§ Pixel coordinate grounding data:
◇ ◇ ◇ ◇

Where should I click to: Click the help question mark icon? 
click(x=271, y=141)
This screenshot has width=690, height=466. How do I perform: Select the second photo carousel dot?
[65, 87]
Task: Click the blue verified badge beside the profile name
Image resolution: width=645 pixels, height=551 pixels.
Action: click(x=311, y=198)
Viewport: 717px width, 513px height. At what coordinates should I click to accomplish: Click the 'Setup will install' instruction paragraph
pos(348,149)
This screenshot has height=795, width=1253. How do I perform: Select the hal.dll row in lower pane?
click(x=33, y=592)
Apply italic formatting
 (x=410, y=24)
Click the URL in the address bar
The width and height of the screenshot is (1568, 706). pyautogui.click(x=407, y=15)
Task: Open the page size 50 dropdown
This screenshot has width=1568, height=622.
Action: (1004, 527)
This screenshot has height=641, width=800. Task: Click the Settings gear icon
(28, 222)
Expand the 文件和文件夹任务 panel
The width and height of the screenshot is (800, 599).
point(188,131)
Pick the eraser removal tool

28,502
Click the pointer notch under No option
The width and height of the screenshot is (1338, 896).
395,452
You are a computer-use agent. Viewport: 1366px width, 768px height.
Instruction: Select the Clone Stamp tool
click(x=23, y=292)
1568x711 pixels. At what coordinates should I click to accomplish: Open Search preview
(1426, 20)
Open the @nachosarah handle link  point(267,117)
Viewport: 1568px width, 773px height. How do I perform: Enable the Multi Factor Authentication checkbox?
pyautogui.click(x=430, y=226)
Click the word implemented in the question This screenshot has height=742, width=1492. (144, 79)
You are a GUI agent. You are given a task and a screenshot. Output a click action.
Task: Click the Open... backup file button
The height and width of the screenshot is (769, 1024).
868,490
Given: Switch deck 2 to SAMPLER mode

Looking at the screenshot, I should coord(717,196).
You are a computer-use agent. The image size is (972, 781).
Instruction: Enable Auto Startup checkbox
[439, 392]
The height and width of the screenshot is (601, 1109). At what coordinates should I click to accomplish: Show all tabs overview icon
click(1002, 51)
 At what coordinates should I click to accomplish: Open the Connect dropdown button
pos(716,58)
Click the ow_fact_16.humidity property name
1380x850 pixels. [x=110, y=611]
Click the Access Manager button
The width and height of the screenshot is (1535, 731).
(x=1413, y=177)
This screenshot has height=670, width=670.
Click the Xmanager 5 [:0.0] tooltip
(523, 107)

◇ ◇ ◇ ◇

§ Work to complete:
Show every line above in which the word "size" appears.

§ Reply to the task:
Task: Open the page size 50 dropdown
You are a computer-use agent. The image size is (972, 781).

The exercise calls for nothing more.